Opdrachtdoel: Schrijf alle onderstaande rijen letterlijk over, zonder iets te wijzigen.

Gegevens:
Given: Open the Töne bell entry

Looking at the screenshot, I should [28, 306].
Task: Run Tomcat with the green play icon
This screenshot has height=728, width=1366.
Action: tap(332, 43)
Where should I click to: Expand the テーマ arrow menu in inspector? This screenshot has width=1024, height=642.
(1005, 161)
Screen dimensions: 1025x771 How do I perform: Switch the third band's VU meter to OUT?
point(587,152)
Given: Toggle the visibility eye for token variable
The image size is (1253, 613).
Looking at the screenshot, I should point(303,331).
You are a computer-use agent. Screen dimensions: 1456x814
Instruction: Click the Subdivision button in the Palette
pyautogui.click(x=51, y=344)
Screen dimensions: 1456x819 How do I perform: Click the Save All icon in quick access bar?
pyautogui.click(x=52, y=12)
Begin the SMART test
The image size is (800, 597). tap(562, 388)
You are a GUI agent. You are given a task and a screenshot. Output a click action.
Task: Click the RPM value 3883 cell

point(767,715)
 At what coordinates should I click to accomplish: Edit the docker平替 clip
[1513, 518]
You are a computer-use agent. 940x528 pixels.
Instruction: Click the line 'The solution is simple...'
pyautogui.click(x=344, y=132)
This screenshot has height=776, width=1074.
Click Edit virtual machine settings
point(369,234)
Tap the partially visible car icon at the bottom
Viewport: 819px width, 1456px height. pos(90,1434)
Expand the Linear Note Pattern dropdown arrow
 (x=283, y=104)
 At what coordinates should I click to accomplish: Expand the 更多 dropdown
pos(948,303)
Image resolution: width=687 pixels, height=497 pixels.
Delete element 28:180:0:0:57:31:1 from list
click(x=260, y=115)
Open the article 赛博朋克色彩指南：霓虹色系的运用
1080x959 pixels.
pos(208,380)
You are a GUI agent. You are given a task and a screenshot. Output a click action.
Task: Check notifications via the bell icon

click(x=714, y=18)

Volledig antwoord:
Given: Open the Töne bell entry

Looking at the screenshot, I should [28, 306].
Task: Run Tomcat with the green play icon
This screenshot has height=728, width=1366.
Action: tap(332, 43)
Where should I click to: Expand the テーマ arrow menu in inspector? This screenshot has width=1024, height=642.
(1005, 161)
Screen dimensions: 1025x771 How do I perform: Switch the third band's VU meter to OUT?
point(587,152)
Given: Toggle the visibility eye for token variable
The image size is (1253, 613).
Looking at the screenshot, I should point(303,331).
You are a computer-use agent. Screen dimensions: 1456x814
Instruction: Click the Subdivision button in the Palette
pyautogui.click(x=51, y=344)
Screen dimensions: 1456x819 How do I perform: Click the Save All icon in quick access bar?
pyautogui.click(x=52, y=12)
Begin the SMART test
The image size is (800, 597). tap(562, 388)
You are a GUI agent. You are given a task and a screenshot. Output a click action.
Task: Click the RPM value 3883 cell

point(767,715)
 At what coordinates should I click to accomplish: Edit the docker平替 clip
[1513, 518]
You are a computer-use agent. 940x528 pixels.
Instruction: Click the line 'The solution is simple...'
pyautogui.click(x=344, y=132)
This screenshot has height=776, width=1074.
Click Edit virtual machine settings
point(369,234)
Tap the partially visible car icon at the bottom
Viewport: 819px width, 1456px height. pos(90,1434)
Expand the Linear Note Pattern dropdown arrow
 (x=283, y=104)
 At what coordinates should I click to accomplish: Expand the 更多 dropdown
pos(948,303)
Image resolution: width=687 pixels, height=497 pixels.
Delete element 28:180:0:0:57:31:1 from list
click(x=260, y=115)
Open the article 赛博朋克色彩指南：霓虹色系的运用
1080x959 pixels.
pos(208,380)
You are a GUI agent. You are given a task and a screenshot. Output a click action.
Task: Check notifications via the bell icon

click(x=714, y=18)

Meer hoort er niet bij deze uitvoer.